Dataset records
[Start of Attachment]

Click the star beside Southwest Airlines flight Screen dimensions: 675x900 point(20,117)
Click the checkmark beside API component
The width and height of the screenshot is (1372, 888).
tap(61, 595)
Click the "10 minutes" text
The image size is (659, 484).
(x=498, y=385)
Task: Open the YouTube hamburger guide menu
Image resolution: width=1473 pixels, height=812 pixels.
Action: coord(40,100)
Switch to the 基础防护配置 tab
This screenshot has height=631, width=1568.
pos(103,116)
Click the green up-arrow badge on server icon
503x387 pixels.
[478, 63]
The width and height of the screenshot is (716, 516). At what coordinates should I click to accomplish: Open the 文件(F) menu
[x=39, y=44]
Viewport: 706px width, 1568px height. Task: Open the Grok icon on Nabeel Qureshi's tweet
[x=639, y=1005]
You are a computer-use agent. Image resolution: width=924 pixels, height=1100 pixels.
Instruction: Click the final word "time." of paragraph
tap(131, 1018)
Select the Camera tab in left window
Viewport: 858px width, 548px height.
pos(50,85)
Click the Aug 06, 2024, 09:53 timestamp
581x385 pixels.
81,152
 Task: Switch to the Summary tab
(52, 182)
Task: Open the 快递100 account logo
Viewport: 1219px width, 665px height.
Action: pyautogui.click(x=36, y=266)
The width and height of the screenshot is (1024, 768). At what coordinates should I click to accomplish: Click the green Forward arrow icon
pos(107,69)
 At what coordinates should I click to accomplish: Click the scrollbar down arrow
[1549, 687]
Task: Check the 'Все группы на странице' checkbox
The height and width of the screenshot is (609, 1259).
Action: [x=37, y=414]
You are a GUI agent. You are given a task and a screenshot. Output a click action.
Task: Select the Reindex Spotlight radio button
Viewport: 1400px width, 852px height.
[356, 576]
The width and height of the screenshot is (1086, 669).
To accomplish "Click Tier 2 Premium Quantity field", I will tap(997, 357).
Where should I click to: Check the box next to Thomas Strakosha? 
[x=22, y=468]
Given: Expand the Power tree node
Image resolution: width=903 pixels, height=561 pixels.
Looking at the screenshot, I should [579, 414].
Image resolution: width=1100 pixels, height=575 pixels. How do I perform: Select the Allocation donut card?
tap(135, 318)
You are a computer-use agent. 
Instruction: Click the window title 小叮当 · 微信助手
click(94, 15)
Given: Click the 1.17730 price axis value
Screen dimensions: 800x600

[End of Attachment]

What is expected: Write out every line, unchanged, from the one containing "Image resolution: width=1100" through the closing line of the data.

Output of the exercise:
Image resolution: width=1100 pixels, height=575 pixels. How do I perform: Select the Allocation donut card?
tap(135, 318)
You are a computer-use agent. 
Instruction: Click the window title 小叮当 · 微信助手
click(94, 15)
Given: Click the 1.17730 price axis value
Screen dimensions: 800x600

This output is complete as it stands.